- 练习题目
A: 下面这段关于峨边群的选段提到，峨边群之上为若干地层单位不整合覆盖。请列出这些地层单位。
B: 请接着下面这段介绍峨边群地层与年代的文字往下续写。

- 选段原文
——

峨边群主要分布于川西金口河地区,为一套以碎屑沉积岩为主,夹少量碳酸盐岩及酸性—基性的火山岩、火山碎屑岩的地层,其上为苏雄组、开建桥组、列古六组或震旦系不整合覆盖(图1c)[15,20-22]。传统上,峨边群被认为与川西会理—会东地区会理群和滇中地区昆阳群相当,均为中元古代晚期地层[1,18]。熊国庆等[23]报道的峨边群上部凝灰岩锆石U-Pb年龄为779±16 Ma,但其与侵入至其中的辉绿岩年龄813±8 Ma[15]和花岗岩年龄860±4 Ma[21]明显冲突。峨边群底部变玄武岩的锆石U-Pb年龄为1 019±5 Ma[22],但最近获得的变质细粒岩屑砂岩最年轻一组碎屑锆石的年龄峰值为~910 Ma[20]。因此,尽管峨边群的沉积时代目前仍无定论,但可大致限定在1 020~860 Ma。

——

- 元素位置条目
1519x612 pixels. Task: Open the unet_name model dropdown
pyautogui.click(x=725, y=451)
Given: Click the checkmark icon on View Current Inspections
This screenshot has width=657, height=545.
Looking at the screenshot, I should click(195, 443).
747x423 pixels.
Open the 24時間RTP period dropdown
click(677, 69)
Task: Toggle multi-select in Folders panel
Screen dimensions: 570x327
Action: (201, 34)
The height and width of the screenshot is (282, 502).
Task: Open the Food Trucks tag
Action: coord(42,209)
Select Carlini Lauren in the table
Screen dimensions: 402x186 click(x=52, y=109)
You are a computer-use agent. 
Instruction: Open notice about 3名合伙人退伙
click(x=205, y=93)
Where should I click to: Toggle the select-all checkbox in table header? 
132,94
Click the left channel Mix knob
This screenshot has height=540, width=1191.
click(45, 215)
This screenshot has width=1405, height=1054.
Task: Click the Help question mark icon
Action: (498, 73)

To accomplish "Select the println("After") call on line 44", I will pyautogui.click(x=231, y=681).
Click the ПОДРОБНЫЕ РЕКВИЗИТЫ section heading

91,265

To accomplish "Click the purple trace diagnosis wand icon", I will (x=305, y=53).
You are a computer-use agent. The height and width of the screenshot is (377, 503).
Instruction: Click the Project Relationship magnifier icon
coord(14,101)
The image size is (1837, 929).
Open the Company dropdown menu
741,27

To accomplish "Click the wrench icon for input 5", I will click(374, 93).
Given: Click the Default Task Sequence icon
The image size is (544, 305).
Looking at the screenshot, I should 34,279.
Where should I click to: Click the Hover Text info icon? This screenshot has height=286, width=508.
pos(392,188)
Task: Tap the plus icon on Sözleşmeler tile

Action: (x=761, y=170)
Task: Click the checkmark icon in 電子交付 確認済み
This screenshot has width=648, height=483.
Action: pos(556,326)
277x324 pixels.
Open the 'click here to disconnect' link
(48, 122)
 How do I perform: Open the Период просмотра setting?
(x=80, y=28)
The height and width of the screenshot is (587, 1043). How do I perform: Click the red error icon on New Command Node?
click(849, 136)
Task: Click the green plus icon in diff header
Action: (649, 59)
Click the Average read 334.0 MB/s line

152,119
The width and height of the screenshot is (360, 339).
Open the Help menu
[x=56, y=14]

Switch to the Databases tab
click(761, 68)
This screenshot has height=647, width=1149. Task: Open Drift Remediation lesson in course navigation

——

- 题目解答
A: 苏雄组、开建桥组、列古六组、震旦系

B:
在金口河地区,大量辉绿岩脉侵入峨边群中部枷担桥组的灰白色硅化白云岩(图2a,b),临近辉绿岩脉的硅化白云岩明显破碎,且沿岩脉侵入方向发生明显拖曳变形,可见较为明显的冷凝边。这些辉绿岩脉大多呈NE—SW或E—W向展布,宽0.5~2.5 m不等,一般长30~50 m,表面已明显风化,多呈灰黄色,新鲜面呈灰黑色(图2a,b)。这些辉绿岩脉显示块状构造、辉绿结构,主要组成矿物为斜长石(55%)和辉石(35%),少量石英(3%)、磁铁矿和钛铁矿(3%)。斜长石自形程度较高,呈规则的长条状或板状,部分镜下可见其定向排列,其格架中充填细粒辉石,辉石呈半自形—他形粒状,部分晶体粗大,包含细小的自形斜长石(图2c,d)。石英呈微细粒状,磁铁矿和钛铁矿多呈细粒状,少数为条状,不均匀分布。
图 2 川西金口河地区辉绿岩脉野外照片(a,b)和镜下显微照片(c,d)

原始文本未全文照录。